Un estudio elaborado por la Unión de Educadores de la Provincia de Córdoba (UEPC) reveló que el 45 por ciento de los docentes necesita un segundo empleo para complementar su salario. El dato surge del informe titulado “El trabajo de enseñar en Córdoba: entre la escuela y la economía doméstica”, que analiza las condiciones laborales y económicas de maestros de distintos niveles educativos.
El relevamiento fue realizado por el Instituto de Capacitación e Investigación de los Educadores de Córdoba (ICIEC) y se basó en encuestas a docentes de los niveles inicial, primario y secundario. El estudio expone un escenario en el que el ingreso proveniente de la actividad educativa resulta insuficiente para cubrir gastos básicos del hogar.

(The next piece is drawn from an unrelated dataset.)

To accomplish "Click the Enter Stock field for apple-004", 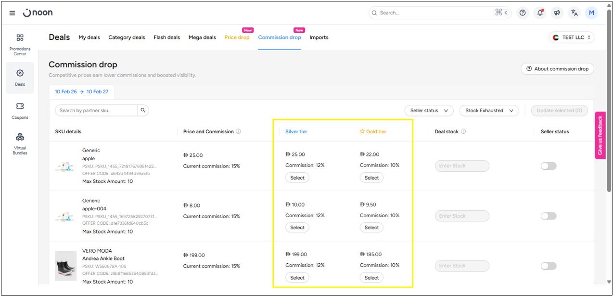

Según los resultados del informe, el 71 por ciento de los docentes afirma que su salario no alcanza para afrontar los gastos mensuales, mientras que el 57 por ciento señala que es el principal o único sostén económico de su familia. Esta combinación de factores genera una presión financiera creciente en los hogares vinculados al sistema educativo.
El estudio también detectó un aumento significativo del endeudamiento entre los docentes. Durante el último trimestre, el 65 por ciento debió refinanciar deudas o interrumpir pagos, mientras que el 78 por ciento recurrió a préstamos o utilizó ahorros personales para pagar servicios básicos y alimentos.
Históricamente, el pluriempleo docente se asociaba a la figura del llamado “docente taxi”, trabajadores que se desplazaban entre varias escuelas para acumular horas cátedra. Sin embargo, el informe señala que ese fenómeno comenzó a transformarse en los últimos años.
Según el relevamiento, el 91 por ciento de los docentes concentra actualmente su carga laboral en uno o dos establecimientos educativos. Aun así, la insuficiencia salarial lleva a muchos educadores a buscar ingresos fuera del ámbito educativo.
En ese contexto aparece lo que el informe define como una “economía del rebusque”, donde los docentes desarrollan actividades paralelas para sostener su economía familiar. Entre ellas se mencionan la venta de alimentos, artesanías, servicios de transporte u otros trabajos independientes realizados fuera del horario escolar.
El director del ICIEC-UEPC, Gonzalo Gutiérrez, advirtió que esta situación genera una intensificación del trabajo cotidiano. Según explicó, muchos docentes combinan sus horas de clase con actividades adicionales, mientras también deben dedicar tiempo en sus hogares a la planificación de contenidos y la corrección de trabajos.
El especialista señaló que esta dinámica produce un agotamiento físico y emocional creciente, ya que los educadores deben extender su jornada laboral para compensar la pérdida de poder adquisitivo de sus salarios.